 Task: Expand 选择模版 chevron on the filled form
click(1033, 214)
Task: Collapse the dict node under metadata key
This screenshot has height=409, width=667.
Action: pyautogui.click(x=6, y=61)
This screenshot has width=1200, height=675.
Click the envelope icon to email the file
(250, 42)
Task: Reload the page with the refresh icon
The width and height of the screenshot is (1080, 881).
= = =
Task requirements
The lines to reproduce run from the line containing "Task: Collapse the" to the end of the listing; write them out exactly and add nothing.

Response to this task
Task: Collapse the dict node under metadata key
This screenshot has height=409, width=667.
Action: pyautogui.click(x=6, y=61)
This screenshot has width=1200, height=675.
Click the envelope icon to email the file
(250, 42)
Task: Reload the page with the refresh icon
The width and height of the screenshot is (1080, 881).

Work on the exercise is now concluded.